Un altro esempio brillante, questa volta puramente di comunicazione a mio avviso, è quello della banca TD Bank – Canada (grazie della segnalazione, Siro!). Solo per “ringraziare” alcuni clienti, alcuni ATM sono stati trasformati in Automated Thank You Machine: finti ATM e clienti cominciano a dialogare, i clienti si aprono a confidenze fino a rimanere sorpresi e divertiti alla ricezione di regali eccezionali.

Nel video qui sotto, la reazione più spontanea e diffusa è rappresentata da quell’ AWESOME che si sente spesso (awesome = “fantastico”). Divertire e sorprendere i clienti, trasmettendo il loro stupore con un video che ha fatto il giro della rete, è cosa possibile anche per realtà spesso “impostate” e rigide come le banche.

Veicolare il brand: Coca Cola docet (come sempre)

Infine, Coca Cola (mi piace vincere facile). Da sempre attiva e creativa, Coca Cola e le sue funzioni marketing stupiscono in tutto il mondo. La forza di questa bevanda? Ovvio, facile: un marchio con una potere senza confini. Non a caso le iniziative di Coca Cola – a mio parere – portano al centro di tutto il marchio.

Le etichette con inviti alla condivisione (ex. “Condividi questa Coca Cola con tua nonna”) hanno avuto successo ovunque: le persone si emozionano o vogliono emozionare, così una semplice bottiglia finisce su Facebook, su Twitter, su Instagram, con tag e menzioni. Il brand viene veicolato costantemente da singoli utenti, lo spirito d’emulazione fa il resto.

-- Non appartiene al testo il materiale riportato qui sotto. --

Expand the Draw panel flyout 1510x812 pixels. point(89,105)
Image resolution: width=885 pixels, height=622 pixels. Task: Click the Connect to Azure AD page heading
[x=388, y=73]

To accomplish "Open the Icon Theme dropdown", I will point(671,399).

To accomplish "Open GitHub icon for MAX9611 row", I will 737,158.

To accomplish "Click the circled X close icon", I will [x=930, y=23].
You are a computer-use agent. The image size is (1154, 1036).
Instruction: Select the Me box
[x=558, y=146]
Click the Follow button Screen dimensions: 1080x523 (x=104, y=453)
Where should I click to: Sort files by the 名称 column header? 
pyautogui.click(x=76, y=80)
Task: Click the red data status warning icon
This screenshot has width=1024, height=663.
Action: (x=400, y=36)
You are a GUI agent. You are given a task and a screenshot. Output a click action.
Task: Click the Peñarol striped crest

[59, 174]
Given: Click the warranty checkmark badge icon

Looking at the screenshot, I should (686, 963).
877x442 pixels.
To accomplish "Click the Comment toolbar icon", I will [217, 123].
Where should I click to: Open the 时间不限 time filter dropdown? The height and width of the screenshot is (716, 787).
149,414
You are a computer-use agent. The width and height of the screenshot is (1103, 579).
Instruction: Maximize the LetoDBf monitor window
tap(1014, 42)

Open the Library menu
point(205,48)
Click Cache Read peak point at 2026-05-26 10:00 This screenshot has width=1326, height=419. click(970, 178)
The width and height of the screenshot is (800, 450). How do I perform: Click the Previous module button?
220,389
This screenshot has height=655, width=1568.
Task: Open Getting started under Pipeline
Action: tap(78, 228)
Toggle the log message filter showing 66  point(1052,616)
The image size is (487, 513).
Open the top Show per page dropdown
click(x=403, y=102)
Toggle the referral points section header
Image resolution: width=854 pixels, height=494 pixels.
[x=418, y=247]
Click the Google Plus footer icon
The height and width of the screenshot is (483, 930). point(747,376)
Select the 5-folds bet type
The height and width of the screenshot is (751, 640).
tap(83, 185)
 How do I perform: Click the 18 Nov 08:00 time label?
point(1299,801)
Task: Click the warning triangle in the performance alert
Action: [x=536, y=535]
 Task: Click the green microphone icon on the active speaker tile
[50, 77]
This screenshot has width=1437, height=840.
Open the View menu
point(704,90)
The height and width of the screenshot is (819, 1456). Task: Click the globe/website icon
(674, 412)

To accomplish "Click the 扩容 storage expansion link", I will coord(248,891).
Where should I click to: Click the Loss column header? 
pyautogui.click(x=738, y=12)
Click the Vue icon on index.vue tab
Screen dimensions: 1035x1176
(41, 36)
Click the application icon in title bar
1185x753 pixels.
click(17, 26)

Ci sono però casi di vero e proprio boom mediatico, che rafforzano il successo dell’iniziativa. Mi gioco la carta Buzzfeed nel proporre alcuni esempi:

Le prime 2 immagini (lista nomi di Mambo number 5 e la dichiarazione per il matrimonio) hanno ottenuto anche oltre 50mila condivisioni in giro sui Social, grazie al tam tam virale. Il kit per il riuso delle bottiglie di Coca in Asia, poi, è stato un successone, come testimoniano le view sui video per spingere la divertente trovata.

3 case history per un’unica morale: il cliente che si diverte è un cliente che condivide, promuove, compra.